Cześć.
25-26 bardziej mtb niż gravel,
27 drogi przez pole nie ma,
30 po lewej prywatny Zamek Rajsko, czasem udaje się zwiedzić,
34 "droga" skrajem pola wyjeżdżona ciągnikiem. Na mtb spoko, grawelem może być różnie,
36+ Zamek Czocha - jeśli nie będziesz wchodził do środka z biletem, to z parkingu za budynkiem w lewo więcej widać niż z drogi. Jeszcze kawałek dalej, też po lewej z dzikiego parkingu wzdłuż murów można było wejść na cypel,
47 nie ma drogi, trzeba jechać kawałek dalej i przed zabudowaniami w lewo, nowa asfaltówka przez środek pola
50-51 była trawiasta ale w miarę równa (dawno nie jechałem),
80 w lewo fajna szutrówka na północ, do miejscowości Sobota
Jeśli sił (lub czasu) wystarczy, to z Wojciechowa na Maciejowiec (dwór, pałac i park) a następnie na zaporę w Pilchowicach. Jak trafisz przez Dziki Wąwóz, jak nie to asfaltem.

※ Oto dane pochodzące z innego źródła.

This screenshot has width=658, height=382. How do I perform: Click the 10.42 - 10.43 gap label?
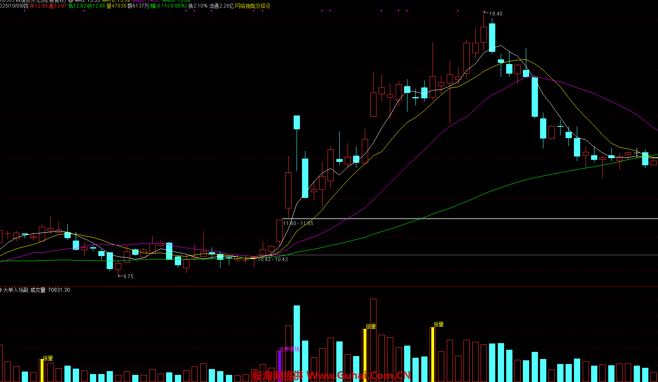pyautogui.click(x=273, y=259)
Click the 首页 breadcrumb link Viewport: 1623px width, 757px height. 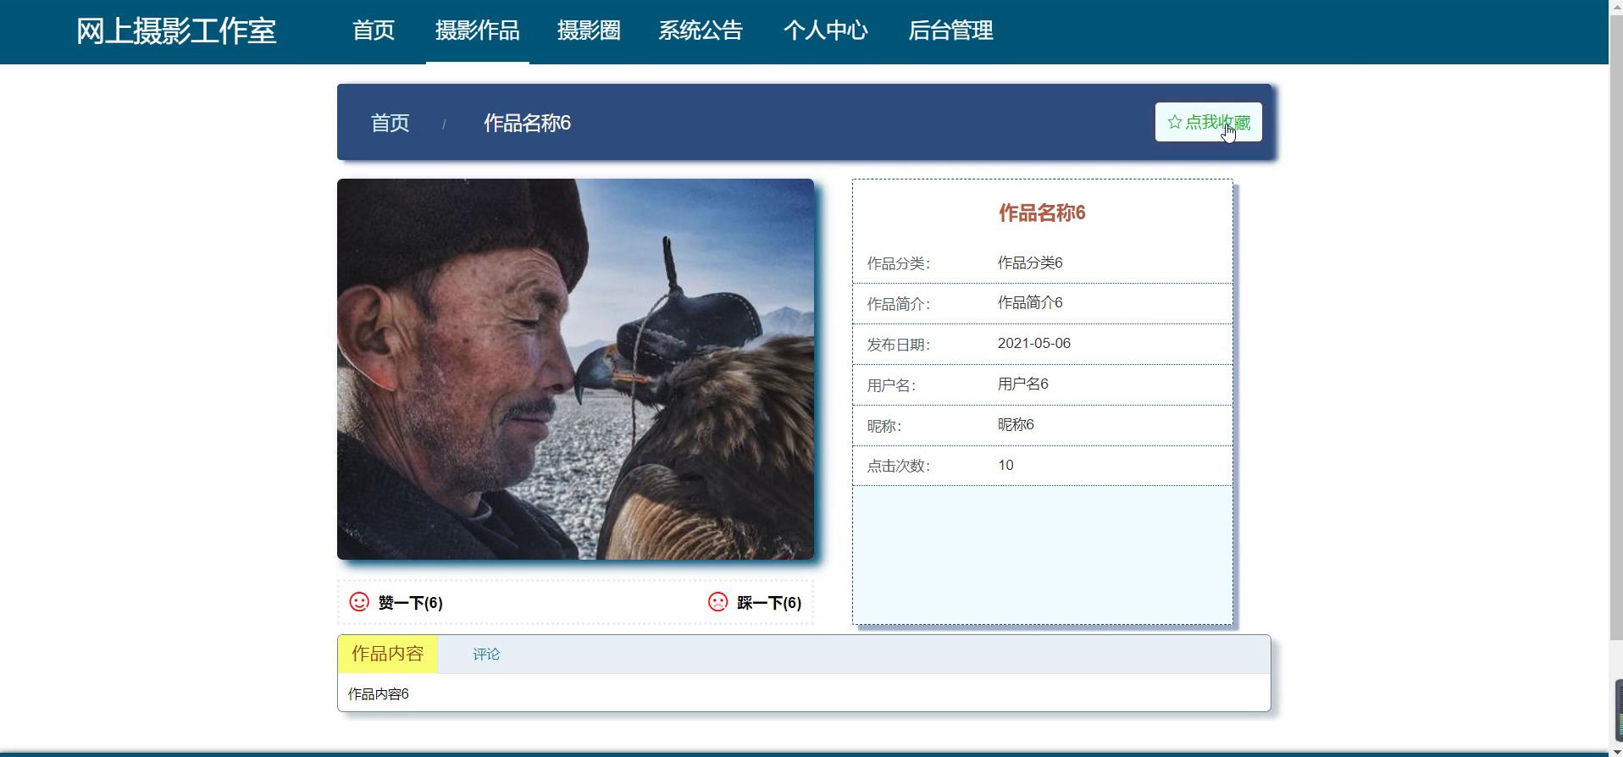point(390,123)

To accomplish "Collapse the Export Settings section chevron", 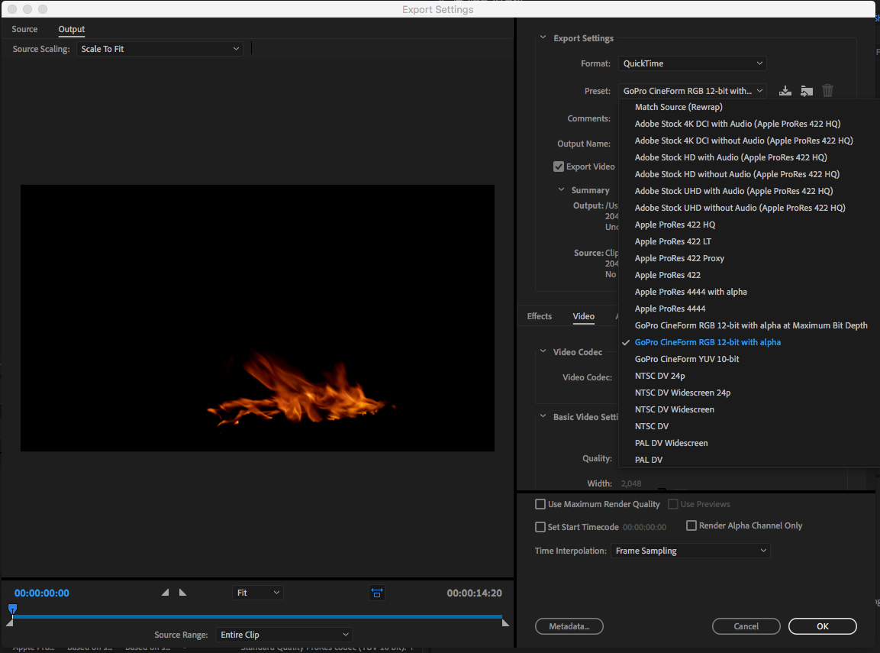I will (543, 37).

Przed wjazdem na koronę zapory warto podjechać na mostek od strony elektrowni, ładnie widać budowlę. Z zapory z powrotem na dół do Pilchowic i w lewo przez most do Nielestna szlakiem ER6. Ten szlak jest trudny i ładny w stronę Jeleniej Góry, w stronę Nielestna to zwykła, leśna droga gruntowa.
Z Nielestna do Wlenia drogi za torami nie znam, z obu stron wydaje się być ok, nie wiadomo tylko czy jest połączenie i jaka nawierzchnia. Jeśli się zdecydujesz nią jechać, daj znać jak było.